Sanders religious identity fails to resonate with Jewish students

While Sanders has evoked his Jewishness, for the most part his views are ascribed to his socialist ideology rather than to any religious weltanschauung.

Sen. Bernie Sanders (I-Vt.) campaigns in Cleveland (photo credit: REUTERS)
Sen. Bernie Sanders (I-Vt.) campaigns in Cleveland
(photo credit: REUTERS)
BOSTON – Bernie Sanders could conceivably become the first Jew to become president of the United States, but his ethnic and religious identity have thus far been a non-issue, both for the candidate himself and for his supporters.
Journalists and pundits, from the New York Times to the Jewish Telegraphic Agency have wondered about this, noting that not only has the Democratic candidate failed to capitalize on his background to garner votes but that he has, in fact, seemed to play it down.
Following his win in the New Hampshire primary earlier this month, Sanders described himself as “the son of a Polish immigrant,” prompting one supporter, a rabbi, to tell the Times that “nobody in Poland would have considered Bernie a Pole.”
And while Sanders has evoked his Jewishness and the fact that members of his family died in the Holocaust as one of the reasons compelling him to fight racism, for the most part his views are ascribed to his socialist ideology rather than to any religious weltanschauung.
Part of the nonchalance with which American Jews have approached his candidacy stems from the fact that former Connecticut senator and Orthodox Jew Joseph Lieberman “already broke the Jewish glass ceiling” during his vice-presidential run 16 years ago, argued NYU law student Daniel Treiman in an op-ed published this month by the JTA.
“Of course, Lieberman wasn’t just a Jewish candidate; he was a very Jewish candidate. He wore his identity on his sleeve: an Orthodox Jew outspoken in his support for Israel and other Jewish causes,” Treiman wrote, adding that Sanders faces something of a disconnect from the leaders of organized Jewry, both because of his criticism of Israel and because his “staunchly left-wing stances occasionally have taken him outside even the liberal mainstream of American Jewish politics.”
However, despite his religion being mostly a non-issue, the candidate’s views have shown great resonance with younger voters on campus, including Jewish ones.
Speaking with The Jerusalem Post on Monday, Emerson College Hillel director Miriam Berkowitz Blue said that she has not heard people talk about the candidate’s Jewishness.
“People talk about it on Facebook but not on campus. On campus the excitement is about the lack of a conventional politician in him and the feeling that he is anti-establishment, and that speaks to them,” she said. “I don’t think his Jewishness plays a part, which is a little upsetting because it’s exciting, but he doesn’t present himself like Lieberman and it isn’t a strong part of his identity like it is with Lieberman.”

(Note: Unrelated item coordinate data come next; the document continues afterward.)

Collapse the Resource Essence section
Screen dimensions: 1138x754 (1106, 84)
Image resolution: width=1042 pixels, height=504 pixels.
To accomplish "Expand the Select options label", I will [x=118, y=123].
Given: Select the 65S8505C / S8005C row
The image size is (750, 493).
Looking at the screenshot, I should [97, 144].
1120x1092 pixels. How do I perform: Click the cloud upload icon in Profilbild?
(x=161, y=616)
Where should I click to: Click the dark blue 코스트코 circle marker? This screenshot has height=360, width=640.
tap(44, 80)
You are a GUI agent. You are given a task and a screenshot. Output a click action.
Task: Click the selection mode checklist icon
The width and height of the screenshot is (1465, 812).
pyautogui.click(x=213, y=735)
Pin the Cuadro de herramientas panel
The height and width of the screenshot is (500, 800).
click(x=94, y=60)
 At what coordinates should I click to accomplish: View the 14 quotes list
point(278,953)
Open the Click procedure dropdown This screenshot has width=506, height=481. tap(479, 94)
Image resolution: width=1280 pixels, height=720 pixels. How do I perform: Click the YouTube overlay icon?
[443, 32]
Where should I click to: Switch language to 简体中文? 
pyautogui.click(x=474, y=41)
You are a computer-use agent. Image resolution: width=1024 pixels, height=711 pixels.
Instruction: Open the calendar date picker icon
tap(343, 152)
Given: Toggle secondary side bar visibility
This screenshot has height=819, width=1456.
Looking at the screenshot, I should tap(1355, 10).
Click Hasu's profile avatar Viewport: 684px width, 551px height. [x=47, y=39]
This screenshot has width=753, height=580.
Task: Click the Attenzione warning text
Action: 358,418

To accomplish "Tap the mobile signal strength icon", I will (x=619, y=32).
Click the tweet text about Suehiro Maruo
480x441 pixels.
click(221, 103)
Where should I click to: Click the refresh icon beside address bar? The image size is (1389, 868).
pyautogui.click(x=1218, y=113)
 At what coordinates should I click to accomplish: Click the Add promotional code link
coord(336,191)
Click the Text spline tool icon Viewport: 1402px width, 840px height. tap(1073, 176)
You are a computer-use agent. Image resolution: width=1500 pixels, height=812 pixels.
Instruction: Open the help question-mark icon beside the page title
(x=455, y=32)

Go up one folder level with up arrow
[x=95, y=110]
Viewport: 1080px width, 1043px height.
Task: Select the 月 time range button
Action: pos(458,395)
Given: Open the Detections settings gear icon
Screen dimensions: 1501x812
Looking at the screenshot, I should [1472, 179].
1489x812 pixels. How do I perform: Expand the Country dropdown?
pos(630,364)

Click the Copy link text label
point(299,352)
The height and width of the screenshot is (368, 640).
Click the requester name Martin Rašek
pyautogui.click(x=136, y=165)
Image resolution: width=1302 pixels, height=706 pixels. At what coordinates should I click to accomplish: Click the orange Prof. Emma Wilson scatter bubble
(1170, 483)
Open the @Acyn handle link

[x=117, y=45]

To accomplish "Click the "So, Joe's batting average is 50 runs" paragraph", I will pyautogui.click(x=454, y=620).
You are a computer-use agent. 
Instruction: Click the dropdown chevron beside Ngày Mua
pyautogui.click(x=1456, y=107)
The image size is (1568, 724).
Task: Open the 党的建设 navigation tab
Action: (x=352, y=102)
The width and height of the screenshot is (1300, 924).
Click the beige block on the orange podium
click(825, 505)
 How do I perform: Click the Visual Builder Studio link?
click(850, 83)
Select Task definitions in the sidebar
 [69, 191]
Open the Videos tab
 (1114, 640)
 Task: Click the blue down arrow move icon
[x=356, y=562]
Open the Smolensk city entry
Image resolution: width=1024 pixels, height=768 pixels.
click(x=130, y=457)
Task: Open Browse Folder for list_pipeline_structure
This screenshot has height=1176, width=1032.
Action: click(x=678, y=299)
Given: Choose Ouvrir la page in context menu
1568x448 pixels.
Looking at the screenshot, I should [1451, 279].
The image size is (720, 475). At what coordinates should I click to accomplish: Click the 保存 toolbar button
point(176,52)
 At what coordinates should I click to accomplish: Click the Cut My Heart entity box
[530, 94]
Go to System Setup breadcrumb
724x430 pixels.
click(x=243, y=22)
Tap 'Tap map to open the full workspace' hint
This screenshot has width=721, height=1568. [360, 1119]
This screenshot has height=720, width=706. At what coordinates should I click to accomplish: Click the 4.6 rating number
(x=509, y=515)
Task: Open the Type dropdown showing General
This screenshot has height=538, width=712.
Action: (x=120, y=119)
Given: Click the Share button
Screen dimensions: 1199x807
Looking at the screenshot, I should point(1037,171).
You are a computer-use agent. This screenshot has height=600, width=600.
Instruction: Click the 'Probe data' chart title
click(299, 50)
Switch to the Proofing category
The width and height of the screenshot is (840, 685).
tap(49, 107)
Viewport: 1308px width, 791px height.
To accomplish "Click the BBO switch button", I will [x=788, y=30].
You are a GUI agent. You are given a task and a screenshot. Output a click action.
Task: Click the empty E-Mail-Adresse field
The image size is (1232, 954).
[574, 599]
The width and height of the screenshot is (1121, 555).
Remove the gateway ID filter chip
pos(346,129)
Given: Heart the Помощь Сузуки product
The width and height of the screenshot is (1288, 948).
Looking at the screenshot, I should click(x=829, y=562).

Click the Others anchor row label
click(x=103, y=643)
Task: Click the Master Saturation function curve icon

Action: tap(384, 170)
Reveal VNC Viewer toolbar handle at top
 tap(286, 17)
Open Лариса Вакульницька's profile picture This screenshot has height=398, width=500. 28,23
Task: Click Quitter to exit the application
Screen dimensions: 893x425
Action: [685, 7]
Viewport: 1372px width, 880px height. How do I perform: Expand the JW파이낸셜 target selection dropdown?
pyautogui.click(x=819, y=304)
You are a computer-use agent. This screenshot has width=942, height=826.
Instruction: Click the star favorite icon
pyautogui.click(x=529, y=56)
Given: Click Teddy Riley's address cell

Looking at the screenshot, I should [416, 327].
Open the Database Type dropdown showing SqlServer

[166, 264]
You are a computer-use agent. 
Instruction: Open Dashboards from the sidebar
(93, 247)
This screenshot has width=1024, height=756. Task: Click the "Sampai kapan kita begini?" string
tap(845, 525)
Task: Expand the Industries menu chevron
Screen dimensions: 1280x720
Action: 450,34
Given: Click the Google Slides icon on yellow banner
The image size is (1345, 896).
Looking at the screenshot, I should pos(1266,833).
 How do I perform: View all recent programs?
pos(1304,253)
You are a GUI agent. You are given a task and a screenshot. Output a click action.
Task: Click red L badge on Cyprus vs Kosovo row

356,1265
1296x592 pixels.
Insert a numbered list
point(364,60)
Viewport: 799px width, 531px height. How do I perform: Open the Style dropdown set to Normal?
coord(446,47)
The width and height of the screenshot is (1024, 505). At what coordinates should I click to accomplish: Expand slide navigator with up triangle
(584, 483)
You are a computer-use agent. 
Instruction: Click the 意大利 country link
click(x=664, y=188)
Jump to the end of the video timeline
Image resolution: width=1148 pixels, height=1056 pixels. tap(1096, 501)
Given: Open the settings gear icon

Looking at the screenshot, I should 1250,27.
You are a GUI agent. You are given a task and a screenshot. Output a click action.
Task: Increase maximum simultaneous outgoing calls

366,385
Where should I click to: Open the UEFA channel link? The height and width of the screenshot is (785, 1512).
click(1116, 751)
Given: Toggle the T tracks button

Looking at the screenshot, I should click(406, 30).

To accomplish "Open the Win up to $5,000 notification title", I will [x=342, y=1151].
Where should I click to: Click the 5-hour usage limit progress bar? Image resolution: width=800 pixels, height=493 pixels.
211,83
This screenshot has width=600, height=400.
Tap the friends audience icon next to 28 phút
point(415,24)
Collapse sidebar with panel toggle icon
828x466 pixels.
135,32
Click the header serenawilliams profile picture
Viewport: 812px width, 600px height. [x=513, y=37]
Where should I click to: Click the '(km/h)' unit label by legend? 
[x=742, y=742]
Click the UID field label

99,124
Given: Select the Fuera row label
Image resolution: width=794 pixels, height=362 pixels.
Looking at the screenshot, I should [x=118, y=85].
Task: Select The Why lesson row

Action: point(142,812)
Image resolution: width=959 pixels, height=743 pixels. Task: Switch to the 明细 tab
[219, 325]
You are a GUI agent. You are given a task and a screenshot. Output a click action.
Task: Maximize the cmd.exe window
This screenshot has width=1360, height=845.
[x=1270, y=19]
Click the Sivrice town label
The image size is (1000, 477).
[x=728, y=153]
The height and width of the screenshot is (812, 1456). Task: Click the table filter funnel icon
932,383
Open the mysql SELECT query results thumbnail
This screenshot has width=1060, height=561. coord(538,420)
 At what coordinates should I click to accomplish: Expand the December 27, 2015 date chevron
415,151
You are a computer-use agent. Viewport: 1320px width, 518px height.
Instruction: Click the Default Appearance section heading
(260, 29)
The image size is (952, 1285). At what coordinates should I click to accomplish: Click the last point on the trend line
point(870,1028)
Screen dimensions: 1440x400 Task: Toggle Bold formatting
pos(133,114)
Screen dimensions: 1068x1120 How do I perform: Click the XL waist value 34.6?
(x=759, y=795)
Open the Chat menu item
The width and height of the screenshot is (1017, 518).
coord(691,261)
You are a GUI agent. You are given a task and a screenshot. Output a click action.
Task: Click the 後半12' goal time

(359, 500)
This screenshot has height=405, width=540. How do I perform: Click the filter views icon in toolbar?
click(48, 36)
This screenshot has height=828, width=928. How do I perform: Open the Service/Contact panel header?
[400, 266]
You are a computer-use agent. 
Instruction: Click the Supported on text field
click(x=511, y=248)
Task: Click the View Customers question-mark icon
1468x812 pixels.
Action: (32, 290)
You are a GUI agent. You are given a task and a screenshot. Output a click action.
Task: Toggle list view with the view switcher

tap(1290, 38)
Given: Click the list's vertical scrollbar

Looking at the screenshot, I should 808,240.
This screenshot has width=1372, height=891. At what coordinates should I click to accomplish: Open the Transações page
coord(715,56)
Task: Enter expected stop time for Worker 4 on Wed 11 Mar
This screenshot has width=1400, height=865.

“I think that there is no excitement that he’s Jewish because he doesn’t really mention it at all in his campaign,” agreed Hannah Smith, a student nearby at Clark University involved with Jewish causes.
“He doesn’t mention it as a substantial aspect of his campaign,” she continued, adding that many people she knows believe that the very fact that his religion hasn’t been an issue is, it itself, a matter of great significance.
Many pro-Bernie students “think of it as a big thing because it shows how far the country has come that being Jewish doesn’t make a big difference to his campaign because you don’t have to be a rich WASP [to] succeed in politics,” she explained.
Sanders represents a new paradigm of Jewish identity in the United States, said Clark freshman Gil Haven.
“I identify with fact that he is Jewish but I feel I would vote for him either way,” he said.
“I’m in a similar boat to him – I’m Jewish but I’m not very religious. The new wave of Judaism is not about being particularly religious, it’s about the history and culture of our people, and not about religion binding us together.
Sanders shows young Jews that they don’t need to follow the very religious footsteps of their parents and grandparents to be Jewish.”
And while Haven believes that many of the candidate’s “socialistic values” come from his Jewish background, he said that he would cast his ballot for him no matter who he was.
“I agree with his ideology and plans for country and that’s why I’ll vote for him, because he will push the country in a forward direction and it doesn’t matter if he is Jewish, Catholic or Muslim,” he said.